Indonesian filmmaking organisation

LA Indie Movie (LAIM) is an arts community focused on promoting indie filmmaking skills among younger Indonesians from development to screening. It is associated with the lifestyle website LA Zone and organises workshops, film festivals and film contests. LAIM was previously called LA Lights Indie Movie when sponsored by Djarum's LA Lights cigarettes. The organisation was founded in 2007. Since 2018, LAIM has also connected with the Lingkar Alumni Indie Movie talent troupe.

....

▶ _EXERCISES_
1/ According to the passage on LA Indie Movie, in what year was the organization founded?
2/ Write what comes next in the LA Indie Movie passage, picking up after its final sentence.

....

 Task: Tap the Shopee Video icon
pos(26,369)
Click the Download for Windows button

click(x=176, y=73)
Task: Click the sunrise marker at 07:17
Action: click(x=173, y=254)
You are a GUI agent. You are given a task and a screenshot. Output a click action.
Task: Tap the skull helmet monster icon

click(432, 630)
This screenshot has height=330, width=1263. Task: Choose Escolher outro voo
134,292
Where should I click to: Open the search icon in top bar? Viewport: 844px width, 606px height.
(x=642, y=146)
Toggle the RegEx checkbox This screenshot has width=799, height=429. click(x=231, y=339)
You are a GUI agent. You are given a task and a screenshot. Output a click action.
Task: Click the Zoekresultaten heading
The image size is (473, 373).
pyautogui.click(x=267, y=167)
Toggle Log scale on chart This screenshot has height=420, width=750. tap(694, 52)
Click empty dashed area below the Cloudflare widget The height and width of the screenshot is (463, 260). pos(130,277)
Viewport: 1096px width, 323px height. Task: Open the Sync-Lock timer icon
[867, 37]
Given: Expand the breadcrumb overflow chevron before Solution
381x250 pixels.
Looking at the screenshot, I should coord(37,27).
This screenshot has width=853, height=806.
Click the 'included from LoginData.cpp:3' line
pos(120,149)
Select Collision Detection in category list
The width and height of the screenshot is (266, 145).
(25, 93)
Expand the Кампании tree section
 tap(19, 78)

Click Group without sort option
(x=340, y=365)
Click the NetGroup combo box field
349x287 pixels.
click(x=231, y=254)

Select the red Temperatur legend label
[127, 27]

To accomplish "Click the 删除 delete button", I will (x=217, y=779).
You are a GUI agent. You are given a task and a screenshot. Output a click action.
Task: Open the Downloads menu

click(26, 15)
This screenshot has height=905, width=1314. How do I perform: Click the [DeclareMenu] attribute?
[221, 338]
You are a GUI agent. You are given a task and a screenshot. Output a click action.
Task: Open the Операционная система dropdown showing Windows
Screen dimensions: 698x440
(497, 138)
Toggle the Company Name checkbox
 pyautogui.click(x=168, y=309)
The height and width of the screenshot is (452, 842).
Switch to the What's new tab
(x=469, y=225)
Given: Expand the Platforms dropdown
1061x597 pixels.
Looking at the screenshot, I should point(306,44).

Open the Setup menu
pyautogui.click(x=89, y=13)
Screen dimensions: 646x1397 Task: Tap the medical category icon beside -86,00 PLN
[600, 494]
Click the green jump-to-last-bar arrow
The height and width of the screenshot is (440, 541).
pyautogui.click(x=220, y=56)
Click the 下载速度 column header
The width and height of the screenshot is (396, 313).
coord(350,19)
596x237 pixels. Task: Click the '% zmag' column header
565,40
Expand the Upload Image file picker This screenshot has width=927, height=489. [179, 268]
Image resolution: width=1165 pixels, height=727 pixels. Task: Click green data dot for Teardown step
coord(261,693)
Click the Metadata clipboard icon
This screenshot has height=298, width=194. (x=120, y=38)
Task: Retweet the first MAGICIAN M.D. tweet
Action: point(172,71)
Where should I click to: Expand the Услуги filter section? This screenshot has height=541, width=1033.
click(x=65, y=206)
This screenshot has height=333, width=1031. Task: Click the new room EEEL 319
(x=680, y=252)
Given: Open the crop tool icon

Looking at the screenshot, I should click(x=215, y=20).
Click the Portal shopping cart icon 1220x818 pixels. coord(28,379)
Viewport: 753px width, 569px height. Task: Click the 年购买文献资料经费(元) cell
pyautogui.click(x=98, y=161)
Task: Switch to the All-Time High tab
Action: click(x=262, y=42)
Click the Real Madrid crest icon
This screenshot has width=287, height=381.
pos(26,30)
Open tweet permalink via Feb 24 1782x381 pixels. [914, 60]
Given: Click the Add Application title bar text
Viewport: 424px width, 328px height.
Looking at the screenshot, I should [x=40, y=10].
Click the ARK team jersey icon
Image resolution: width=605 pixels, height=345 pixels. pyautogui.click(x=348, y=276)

....

▶ _ANSWERS GIVEN_
1/ 2007

2/
==Events==
LA Indie Movie was started by Garin Nugroho in 2007 in association with his production company SET FILM. LAIM holds development, production and post-production programs split into two sections: Film Gue Cara Gue and Making a Film with Artists. Both pair participants, typically from Yogyakarta, Malang, Jakarta, or Surabaya, with veteran directors. The programs each produce four films during its duration; winners have the opportunity to participate in both domestic and international film festivals. Winning films are streamed on OTT, Iflix and Viddsee. MovieLAnd is a similar event consisting of workshops, selecting cast and crew and working with industry professionals. LAIM also holds a short story competition, wherein three stories are chosen to be directed and produced by established directors. The winning screenwriters go through a "script doctor program" with a veteran screenwriter and receive a cash prize of Rp 5,000,000.